* TRY IT
Pull every line that includes the word "agent" out of the data below and copy it.

* EXERCISE MATERIAL
^^^^^^^^
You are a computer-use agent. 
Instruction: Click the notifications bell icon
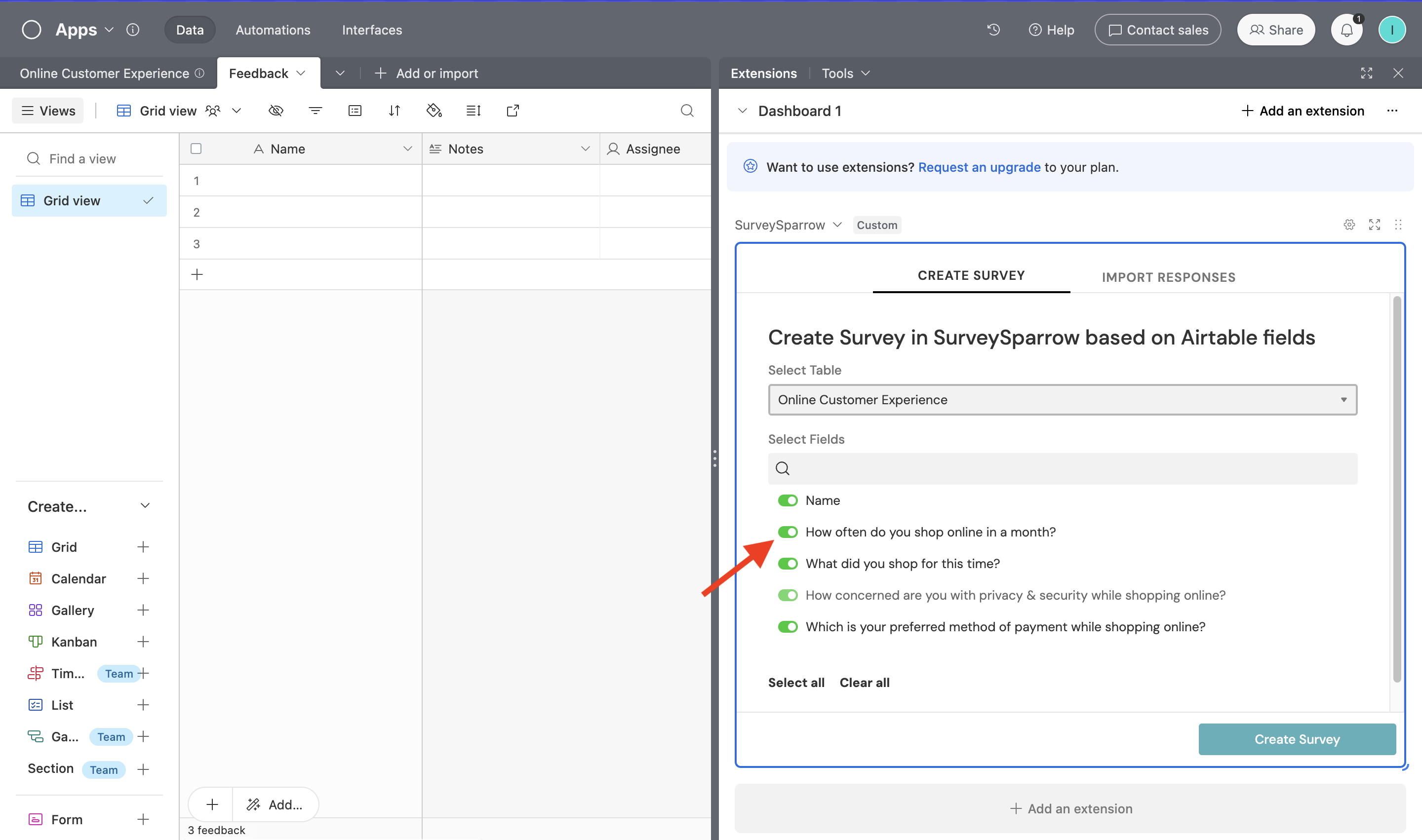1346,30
^^^^^^^^
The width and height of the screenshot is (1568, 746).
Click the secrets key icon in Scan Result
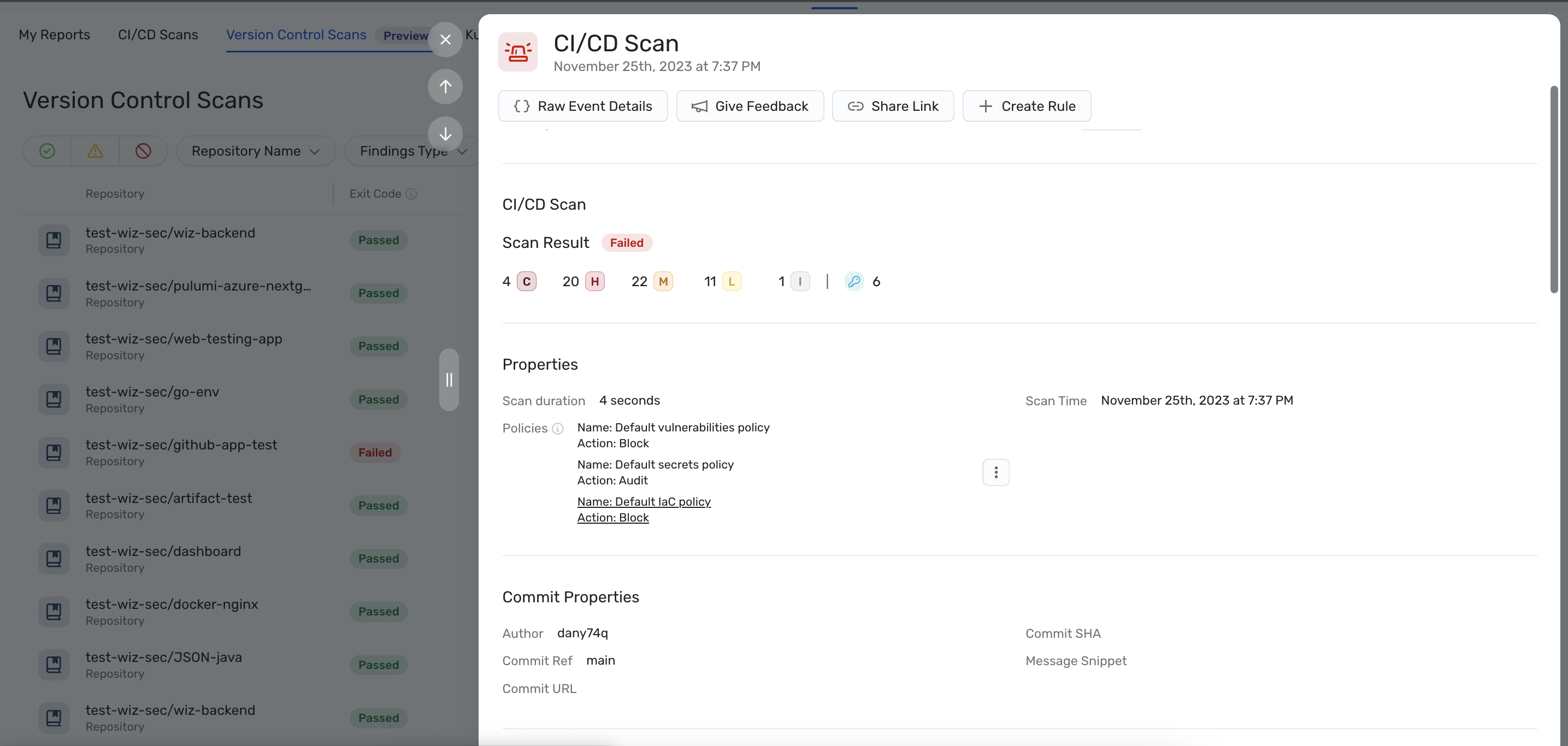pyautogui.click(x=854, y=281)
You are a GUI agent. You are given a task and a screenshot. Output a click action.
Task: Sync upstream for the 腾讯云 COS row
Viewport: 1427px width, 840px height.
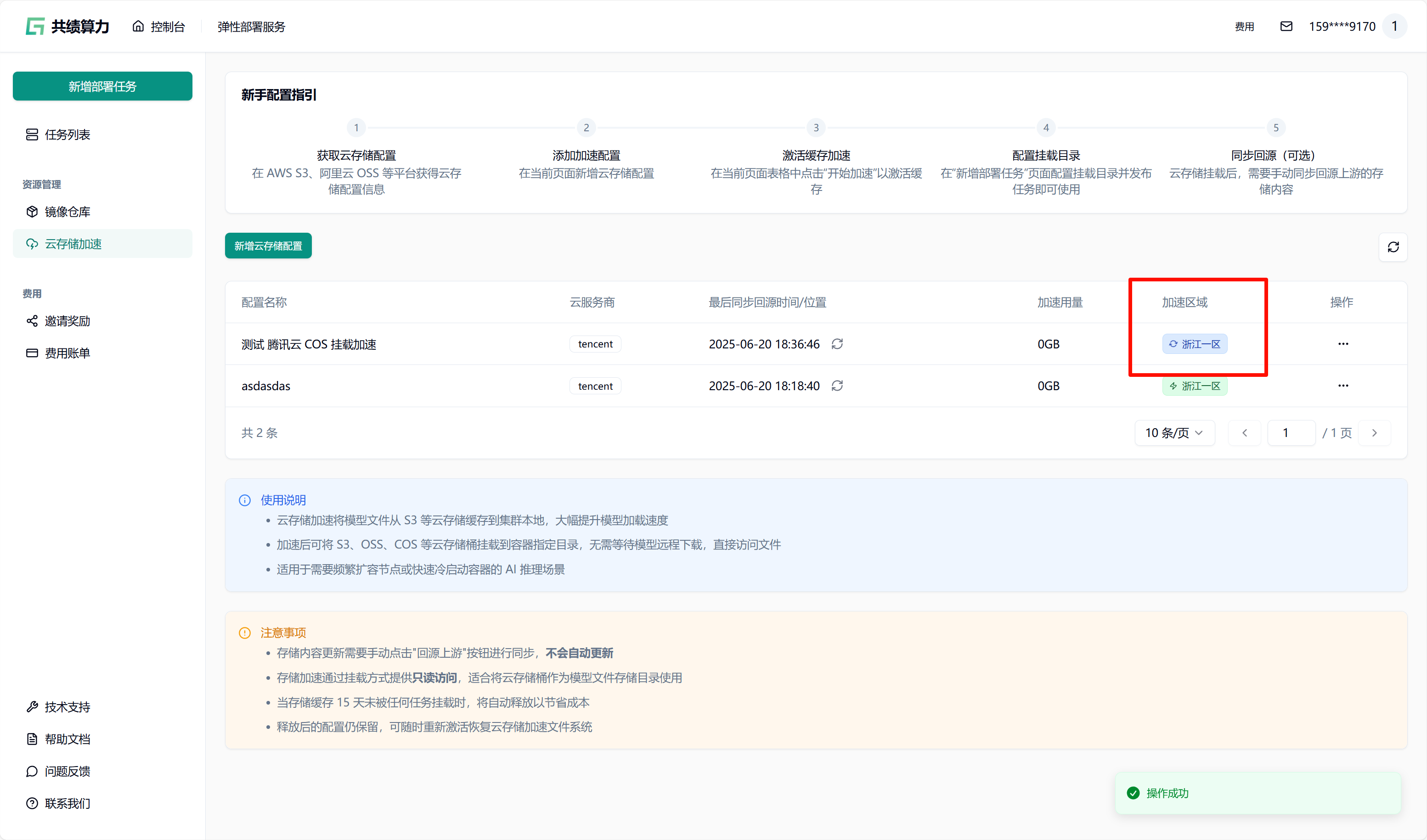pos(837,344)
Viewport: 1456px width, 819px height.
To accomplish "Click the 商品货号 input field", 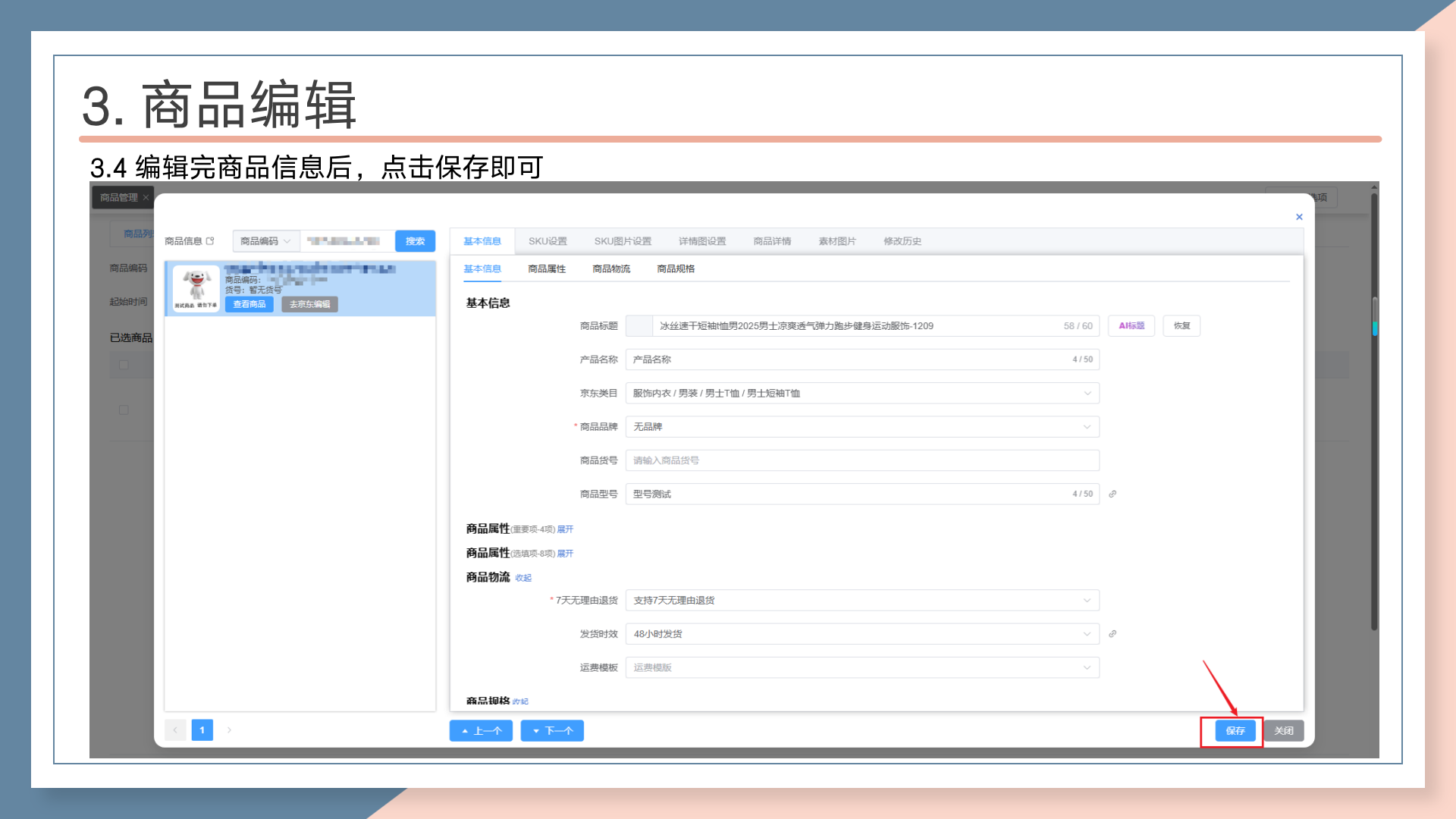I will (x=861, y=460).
^^^^^^^^
* TASK ANSWER
You are a computer-use agent. 
You are a GUI agent. You are given a task and a screenshot. Output a click action.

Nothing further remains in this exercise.